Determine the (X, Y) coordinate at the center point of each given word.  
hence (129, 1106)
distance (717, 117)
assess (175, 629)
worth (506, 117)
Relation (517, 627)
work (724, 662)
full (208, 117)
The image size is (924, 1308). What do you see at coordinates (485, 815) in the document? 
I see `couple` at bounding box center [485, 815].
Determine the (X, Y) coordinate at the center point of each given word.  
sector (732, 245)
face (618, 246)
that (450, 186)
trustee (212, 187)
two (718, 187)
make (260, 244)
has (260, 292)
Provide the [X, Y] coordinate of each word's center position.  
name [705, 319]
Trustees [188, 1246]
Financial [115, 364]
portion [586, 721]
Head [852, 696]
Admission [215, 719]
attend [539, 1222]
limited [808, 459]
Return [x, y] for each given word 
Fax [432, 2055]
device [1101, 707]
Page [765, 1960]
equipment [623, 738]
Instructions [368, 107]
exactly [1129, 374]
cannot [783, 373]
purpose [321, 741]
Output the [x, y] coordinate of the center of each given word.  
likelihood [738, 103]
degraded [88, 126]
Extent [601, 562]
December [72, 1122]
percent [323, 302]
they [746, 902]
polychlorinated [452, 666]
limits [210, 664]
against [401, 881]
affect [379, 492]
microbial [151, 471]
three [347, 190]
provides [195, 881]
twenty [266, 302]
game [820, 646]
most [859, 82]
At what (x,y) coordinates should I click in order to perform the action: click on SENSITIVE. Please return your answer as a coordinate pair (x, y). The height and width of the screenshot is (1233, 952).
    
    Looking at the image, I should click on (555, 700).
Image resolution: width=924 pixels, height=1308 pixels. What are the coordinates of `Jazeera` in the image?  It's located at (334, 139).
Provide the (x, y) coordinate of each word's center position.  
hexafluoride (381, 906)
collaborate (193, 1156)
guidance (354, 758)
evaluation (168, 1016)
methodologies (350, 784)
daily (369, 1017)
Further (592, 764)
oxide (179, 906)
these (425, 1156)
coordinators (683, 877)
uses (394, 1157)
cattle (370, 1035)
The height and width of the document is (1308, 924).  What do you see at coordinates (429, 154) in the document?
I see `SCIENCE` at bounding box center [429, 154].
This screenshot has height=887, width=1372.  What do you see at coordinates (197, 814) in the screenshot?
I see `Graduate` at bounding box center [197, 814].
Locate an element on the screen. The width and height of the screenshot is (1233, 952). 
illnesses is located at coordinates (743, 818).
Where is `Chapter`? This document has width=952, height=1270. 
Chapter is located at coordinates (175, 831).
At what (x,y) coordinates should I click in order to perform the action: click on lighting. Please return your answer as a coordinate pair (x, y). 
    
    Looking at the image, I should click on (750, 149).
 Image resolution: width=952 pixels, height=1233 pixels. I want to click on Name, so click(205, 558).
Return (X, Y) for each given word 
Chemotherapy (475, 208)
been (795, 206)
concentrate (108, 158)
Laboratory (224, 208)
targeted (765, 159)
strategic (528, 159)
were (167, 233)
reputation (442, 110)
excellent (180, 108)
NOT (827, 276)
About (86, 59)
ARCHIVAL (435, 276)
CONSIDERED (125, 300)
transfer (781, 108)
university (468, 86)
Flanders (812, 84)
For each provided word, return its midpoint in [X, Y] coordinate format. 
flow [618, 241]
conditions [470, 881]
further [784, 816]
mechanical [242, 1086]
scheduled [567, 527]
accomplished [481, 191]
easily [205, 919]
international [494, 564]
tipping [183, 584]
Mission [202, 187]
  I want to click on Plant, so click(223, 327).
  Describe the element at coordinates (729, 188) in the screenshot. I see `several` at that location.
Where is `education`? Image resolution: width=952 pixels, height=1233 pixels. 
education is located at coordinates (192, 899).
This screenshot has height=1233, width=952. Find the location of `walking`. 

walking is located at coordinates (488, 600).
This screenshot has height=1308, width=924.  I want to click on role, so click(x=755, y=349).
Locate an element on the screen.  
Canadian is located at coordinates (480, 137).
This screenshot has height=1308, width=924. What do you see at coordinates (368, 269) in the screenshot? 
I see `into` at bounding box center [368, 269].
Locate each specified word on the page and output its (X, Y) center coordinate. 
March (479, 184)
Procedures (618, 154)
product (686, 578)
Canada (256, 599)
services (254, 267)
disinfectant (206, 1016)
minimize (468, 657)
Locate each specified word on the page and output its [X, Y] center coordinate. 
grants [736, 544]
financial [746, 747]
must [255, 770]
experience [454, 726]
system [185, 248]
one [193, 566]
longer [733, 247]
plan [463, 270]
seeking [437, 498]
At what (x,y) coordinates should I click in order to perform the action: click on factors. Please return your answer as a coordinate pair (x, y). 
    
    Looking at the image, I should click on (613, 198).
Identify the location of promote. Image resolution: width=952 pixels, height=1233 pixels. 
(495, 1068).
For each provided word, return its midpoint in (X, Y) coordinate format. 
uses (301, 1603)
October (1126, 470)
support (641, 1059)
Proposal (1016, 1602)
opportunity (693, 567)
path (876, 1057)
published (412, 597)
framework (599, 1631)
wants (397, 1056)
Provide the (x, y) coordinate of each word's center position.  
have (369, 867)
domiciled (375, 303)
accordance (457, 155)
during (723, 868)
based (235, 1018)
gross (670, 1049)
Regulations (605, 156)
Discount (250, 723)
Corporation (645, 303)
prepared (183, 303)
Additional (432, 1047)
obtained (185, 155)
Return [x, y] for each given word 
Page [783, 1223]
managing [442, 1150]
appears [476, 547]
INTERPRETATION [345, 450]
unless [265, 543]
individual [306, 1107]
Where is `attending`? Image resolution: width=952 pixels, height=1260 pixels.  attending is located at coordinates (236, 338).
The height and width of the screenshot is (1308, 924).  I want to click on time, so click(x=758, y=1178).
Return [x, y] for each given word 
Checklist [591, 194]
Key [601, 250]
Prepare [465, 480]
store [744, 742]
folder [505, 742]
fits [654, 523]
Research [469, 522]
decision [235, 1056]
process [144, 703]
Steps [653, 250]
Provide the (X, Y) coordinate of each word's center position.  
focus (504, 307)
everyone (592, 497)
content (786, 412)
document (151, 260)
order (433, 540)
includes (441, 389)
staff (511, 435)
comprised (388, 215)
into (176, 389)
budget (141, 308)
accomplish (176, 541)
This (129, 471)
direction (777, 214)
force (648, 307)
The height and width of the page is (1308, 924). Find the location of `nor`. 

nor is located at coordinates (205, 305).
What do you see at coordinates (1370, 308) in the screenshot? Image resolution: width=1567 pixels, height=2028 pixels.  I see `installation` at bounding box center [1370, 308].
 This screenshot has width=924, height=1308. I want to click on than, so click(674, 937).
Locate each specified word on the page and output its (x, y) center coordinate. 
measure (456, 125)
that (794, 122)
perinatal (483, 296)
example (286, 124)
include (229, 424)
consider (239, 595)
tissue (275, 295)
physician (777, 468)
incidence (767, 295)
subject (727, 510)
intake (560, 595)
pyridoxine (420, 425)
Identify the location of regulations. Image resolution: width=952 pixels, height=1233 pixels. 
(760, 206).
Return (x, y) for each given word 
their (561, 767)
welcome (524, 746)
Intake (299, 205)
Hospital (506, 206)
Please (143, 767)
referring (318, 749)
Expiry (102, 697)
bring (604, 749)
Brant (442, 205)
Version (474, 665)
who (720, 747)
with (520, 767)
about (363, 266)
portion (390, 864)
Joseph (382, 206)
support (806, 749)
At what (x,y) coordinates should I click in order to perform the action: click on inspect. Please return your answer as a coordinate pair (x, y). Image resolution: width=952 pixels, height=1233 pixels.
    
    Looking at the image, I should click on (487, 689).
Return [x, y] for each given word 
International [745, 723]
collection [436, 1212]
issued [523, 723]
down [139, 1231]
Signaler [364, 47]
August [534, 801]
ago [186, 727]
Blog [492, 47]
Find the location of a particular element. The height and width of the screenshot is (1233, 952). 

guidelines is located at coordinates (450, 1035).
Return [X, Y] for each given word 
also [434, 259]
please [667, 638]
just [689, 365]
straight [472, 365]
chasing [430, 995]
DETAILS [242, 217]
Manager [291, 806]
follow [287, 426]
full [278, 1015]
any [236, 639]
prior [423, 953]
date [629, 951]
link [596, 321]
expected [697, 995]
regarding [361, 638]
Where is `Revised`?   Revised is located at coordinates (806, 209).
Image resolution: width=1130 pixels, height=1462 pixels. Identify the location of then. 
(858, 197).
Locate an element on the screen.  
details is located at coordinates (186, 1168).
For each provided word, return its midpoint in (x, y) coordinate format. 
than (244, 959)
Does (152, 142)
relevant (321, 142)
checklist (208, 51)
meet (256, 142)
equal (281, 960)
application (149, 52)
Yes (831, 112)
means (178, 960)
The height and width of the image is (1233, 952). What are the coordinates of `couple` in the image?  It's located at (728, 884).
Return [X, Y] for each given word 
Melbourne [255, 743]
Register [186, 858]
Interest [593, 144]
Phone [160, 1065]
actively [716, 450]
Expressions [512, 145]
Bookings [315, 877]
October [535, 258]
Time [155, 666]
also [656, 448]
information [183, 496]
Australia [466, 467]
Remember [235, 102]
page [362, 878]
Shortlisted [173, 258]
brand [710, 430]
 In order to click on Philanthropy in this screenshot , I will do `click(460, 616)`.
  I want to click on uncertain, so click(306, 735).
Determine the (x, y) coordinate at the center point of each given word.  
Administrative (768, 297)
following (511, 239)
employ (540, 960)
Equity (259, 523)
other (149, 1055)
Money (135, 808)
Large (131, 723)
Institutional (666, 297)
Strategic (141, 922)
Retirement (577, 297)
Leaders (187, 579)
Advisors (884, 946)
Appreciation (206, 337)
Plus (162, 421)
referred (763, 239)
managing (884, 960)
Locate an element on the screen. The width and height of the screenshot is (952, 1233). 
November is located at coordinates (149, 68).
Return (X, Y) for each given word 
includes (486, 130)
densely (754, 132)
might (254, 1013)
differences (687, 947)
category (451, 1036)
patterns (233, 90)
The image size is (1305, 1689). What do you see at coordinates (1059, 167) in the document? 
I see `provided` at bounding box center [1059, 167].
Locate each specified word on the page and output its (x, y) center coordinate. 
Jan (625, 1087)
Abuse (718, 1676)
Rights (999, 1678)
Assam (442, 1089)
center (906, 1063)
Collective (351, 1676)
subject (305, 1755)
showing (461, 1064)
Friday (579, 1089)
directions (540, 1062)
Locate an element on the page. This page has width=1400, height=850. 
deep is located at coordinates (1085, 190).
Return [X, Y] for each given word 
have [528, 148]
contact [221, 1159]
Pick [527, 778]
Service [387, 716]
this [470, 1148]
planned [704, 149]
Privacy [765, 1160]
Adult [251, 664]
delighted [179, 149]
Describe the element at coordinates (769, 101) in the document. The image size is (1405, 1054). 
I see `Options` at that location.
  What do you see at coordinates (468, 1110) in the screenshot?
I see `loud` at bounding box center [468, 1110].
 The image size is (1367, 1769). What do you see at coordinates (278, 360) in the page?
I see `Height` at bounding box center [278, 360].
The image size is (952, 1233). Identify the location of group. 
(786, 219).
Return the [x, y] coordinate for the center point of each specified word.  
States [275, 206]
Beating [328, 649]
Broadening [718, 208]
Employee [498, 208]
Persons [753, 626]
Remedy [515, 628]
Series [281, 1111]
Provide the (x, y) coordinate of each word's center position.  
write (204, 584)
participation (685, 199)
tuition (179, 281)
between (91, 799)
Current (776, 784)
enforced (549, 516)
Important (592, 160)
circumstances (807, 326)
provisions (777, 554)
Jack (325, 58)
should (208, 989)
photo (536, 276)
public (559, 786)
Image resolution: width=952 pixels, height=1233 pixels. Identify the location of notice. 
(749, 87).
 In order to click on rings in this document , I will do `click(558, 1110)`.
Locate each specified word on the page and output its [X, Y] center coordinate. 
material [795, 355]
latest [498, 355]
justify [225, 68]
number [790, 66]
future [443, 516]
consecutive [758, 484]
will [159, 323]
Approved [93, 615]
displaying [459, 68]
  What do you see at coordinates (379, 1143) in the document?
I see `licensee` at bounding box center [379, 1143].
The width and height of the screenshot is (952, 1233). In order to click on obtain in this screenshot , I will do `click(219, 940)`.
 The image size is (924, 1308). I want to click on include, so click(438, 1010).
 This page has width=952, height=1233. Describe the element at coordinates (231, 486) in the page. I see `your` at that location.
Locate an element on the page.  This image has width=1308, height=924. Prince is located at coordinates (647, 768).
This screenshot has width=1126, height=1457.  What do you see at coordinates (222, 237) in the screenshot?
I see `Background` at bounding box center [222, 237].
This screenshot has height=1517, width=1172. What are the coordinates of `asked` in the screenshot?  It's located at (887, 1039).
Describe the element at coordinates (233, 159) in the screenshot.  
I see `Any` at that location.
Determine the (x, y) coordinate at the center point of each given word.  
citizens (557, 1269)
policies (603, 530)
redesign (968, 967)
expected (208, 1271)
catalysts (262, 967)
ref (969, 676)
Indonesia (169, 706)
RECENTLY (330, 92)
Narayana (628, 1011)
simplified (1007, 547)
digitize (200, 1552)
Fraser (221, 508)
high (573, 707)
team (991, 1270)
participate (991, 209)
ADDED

_WHAT IS ASKED_.
Recast the lines from the line with "accomplished [481, 191]" up to and including the line with "center [368, 269]." as a Markdown table with the columns No. and Line. Number each line in order and leave out blank lines.

_SOLUTION_.
| No. | Line |
|---|---|
| 1 | accomplished [481, 191] |
| 2 | easily [205, 919] |
| 3 | international [494, 564] |
| 4 | tipping [183, 584] |
| 5 | Mission [202, 187] |
| 6 |   I want to click on Plant, so click(223, 327). |
| 7 |   Describe the element at coordinates (729, 188) in the screenshot. I see `several` at that location. |
| 8 | Where is `education`? Image resolution: width=952 pixels, height=1233 pixels.  |
| 9 | education is located at coordinates (192, 899). |
| 10 | This screenshot has height=1233, width=952. Find the location of `walking`.  |
| 11 | walking is located at coordinates (488, 600). |
| 12 | This screenshot has height=1308, width=924.  I want to click on role, so click(x=755, y=349). |
| 13 | Locate an element on the screen.   |
| 14 | Canadian is located at coordinates (480, 137). |
| 15 | This screenshot has height=1308, width=924. What do you see at coordinates (368, 269) in the screenshot?  |
| 16 | I see `into` at bounding box center [368, 269]. |